QUOTED PASSAGE:
* * * * * * * * *

UNIDENTIFIED MALE: To show the Israeli government that we are here and we will keep fighting to the end, until they get out from all of them.

CHANCE (voice-over): And fight they did, not with guns this time, but with rocks, across the Israeli barricades. There was a sharp response, live rounds and stun grenades pushed the protesters back.

(on camera): This is an example of just how quickly events here in Ramallah can quickly turn violent. Tear gas is thick in the air, flashbacks are being shot by the Israeli army, but Palestinians say despite this military action, they will continue to resist.

(voice-over): Later we heard Palestinian threats, more promises of the Ramallah streets.

UNIDENTIFIED MALE: The resistance will continue and will continue until the occupation stops and leave our country. Now what they did, it now makes us more stronger and strong and we will hit more than before. They will see.

CHANCE: But for the moment at least, Israeli is maintaining the strictest control.

Matthew Chance, CNN, Ramallah in the West Bank.

(END VIDEOTAPE)

* * * * * * * * *

DATA SECTION:
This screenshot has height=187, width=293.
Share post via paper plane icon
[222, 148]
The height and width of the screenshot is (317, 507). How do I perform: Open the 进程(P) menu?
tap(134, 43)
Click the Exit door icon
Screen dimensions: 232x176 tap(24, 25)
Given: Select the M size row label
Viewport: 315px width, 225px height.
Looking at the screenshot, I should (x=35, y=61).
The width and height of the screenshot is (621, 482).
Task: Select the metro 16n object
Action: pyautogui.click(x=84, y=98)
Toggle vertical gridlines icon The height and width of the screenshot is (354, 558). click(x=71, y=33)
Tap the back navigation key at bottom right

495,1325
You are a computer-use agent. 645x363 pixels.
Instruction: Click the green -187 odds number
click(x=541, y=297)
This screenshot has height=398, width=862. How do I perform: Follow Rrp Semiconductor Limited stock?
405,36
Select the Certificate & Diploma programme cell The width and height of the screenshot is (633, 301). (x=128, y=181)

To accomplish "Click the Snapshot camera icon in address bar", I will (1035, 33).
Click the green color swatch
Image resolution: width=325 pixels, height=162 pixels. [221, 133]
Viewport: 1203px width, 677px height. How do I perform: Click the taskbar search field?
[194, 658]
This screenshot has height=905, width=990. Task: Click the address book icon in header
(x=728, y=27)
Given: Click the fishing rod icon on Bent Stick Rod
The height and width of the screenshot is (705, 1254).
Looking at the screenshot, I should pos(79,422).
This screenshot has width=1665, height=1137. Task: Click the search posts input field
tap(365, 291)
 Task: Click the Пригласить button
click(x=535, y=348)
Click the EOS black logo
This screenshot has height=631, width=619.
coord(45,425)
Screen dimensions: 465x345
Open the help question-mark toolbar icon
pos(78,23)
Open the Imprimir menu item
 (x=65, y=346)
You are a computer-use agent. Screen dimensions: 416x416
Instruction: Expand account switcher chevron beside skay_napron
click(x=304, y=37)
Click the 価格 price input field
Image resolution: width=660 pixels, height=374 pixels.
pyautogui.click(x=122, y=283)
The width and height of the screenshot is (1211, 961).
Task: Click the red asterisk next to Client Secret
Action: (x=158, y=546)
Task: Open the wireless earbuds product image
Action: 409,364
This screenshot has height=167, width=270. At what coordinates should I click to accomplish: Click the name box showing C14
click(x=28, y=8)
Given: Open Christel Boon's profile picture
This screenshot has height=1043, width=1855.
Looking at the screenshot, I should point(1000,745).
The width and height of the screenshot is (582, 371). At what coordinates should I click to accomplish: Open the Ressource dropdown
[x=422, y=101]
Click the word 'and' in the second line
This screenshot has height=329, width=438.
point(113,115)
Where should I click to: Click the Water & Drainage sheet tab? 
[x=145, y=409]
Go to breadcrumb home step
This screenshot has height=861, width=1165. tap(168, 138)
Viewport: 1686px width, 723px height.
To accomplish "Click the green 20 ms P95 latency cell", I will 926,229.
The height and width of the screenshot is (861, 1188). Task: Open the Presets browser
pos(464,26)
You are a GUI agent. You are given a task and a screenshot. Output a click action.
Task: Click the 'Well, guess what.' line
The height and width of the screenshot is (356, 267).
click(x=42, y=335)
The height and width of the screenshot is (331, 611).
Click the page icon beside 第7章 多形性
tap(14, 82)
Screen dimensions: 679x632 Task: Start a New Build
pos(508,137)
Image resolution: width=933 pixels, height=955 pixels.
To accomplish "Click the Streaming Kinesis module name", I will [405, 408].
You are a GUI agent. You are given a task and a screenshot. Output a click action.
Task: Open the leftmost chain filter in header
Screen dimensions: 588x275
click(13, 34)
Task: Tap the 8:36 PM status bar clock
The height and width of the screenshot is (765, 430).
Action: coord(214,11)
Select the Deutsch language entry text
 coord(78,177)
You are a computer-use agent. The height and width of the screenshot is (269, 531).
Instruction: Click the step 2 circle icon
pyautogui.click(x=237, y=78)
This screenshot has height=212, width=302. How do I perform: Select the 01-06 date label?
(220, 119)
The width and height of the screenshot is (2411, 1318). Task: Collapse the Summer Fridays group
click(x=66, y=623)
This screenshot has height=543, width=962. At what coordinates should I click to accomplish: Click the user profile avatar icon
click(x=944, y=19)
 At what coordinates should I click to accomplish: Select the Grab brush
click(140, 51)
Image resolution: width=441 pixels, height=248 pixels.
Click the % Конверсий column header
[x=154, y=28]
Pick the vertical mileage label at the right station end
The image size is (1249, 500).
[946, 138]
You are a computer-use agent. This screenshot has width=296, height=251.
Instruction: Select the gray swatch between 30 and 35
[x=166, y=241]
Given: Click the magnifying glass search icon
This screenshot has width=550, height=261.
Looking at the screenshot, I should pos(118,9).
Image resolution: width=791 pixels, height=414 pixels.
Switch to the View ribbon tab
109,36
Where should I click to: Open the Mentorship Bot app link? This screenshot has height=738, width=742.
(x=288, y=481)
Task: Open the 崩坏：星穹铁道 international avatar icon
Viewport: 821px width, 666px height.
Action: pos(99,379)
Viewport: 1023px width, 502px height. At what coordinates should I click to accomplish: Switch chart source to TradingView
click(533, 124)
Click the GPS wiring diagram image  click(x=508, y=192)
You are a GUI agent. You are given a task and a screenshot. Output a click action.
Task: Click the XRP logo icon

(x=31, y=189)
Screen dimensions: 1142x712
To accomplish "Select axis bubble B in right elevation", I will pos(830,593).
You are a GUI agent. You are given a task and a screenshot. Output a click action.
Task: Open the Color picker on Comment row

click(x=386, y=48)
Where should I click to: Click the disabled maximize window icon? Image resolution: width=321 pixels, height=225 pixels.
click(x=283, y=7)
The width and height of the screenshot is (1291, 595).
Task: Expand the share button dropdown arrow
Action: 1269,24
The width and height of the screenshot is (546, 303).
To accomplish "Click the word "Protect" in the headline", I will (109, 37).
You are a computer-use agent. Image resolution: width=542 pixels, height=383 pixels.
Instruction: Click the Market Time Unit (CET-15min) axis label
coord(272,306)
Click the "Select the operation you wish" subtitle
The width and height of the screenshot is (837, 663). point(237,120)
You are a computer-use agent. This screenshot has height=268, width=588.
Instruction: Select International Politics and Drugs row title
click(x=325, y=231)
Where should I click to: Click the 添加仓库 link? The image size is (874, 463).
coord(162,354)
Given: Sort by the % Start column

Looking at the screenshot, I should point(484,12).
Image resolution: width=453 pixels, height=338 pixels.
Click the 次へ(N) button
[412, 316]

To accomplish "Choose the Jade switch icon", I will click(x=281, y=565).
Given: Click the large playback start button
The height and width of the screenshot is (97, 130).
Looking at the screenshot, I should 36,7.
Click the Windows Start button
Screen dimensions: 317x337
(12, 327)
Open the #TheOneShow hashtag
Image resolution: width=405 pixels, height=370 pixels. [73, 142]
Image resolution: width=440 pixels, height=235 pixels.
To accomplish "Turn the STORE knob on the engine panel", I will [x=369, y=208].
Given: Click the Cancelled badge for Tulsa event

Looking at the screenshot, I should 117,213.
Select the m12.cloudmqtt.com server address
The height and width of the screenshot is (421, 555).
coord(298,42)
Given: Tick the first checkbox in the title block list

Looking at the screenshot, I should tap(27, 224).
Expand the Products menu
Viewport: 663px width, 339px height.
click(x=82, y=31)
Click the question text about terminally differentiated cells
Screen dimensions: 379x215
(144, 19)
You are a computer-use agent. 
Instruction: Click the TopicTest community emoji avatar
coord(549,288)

* * * * * * * * *

DIRECTIONS:
[1] Decide whether each statement below agrees with the CNN report from Ramallah. Answer yes or no for each, and quote the words from the report that decide it.
(a) The protesters fought with rocks rather than guns.
(b) The only Israeli response to the protesters was tear gas.
(c) The report was filed from Gaza.
[2] Extend the CNN report from Ramallah beyond its final line.

RESPONSE LIST:
[1]
(a) Yes: "not with guns this time, but with rocks"
(b) No: "live rounds and stun grenades pushed the protesters back"
(c) No: "Matthew Chance, CNN, Ramallah in the West Bank."

[2]
BLITZER: And Israeli forces took their anti-terror campaign into four West Bank towns today, quickly leaving three of them. But troops stayed on in Qalqilya, where Israel says a local militant leader was killed in a gunfight. Palestinians said the Israelis were also blowing up homes. A number of Palestinians were arrested.

Talks have stalled, but there was movement at Bethlehem's Church of the Nativity, where Palestinians have been holed up for weeks. Four of them came out today and surrendered to Israeli forces. Palestinians say two others inside the church were seriously wounded by sniper fire.

There have been claims and counterclaims from both sides since the latest Middle East conflict reignited. What's the true story? That often depends on the prism it is viewed through. But now, for a price, you can view it from any perspective you want. CNN's Garrick Utley explains.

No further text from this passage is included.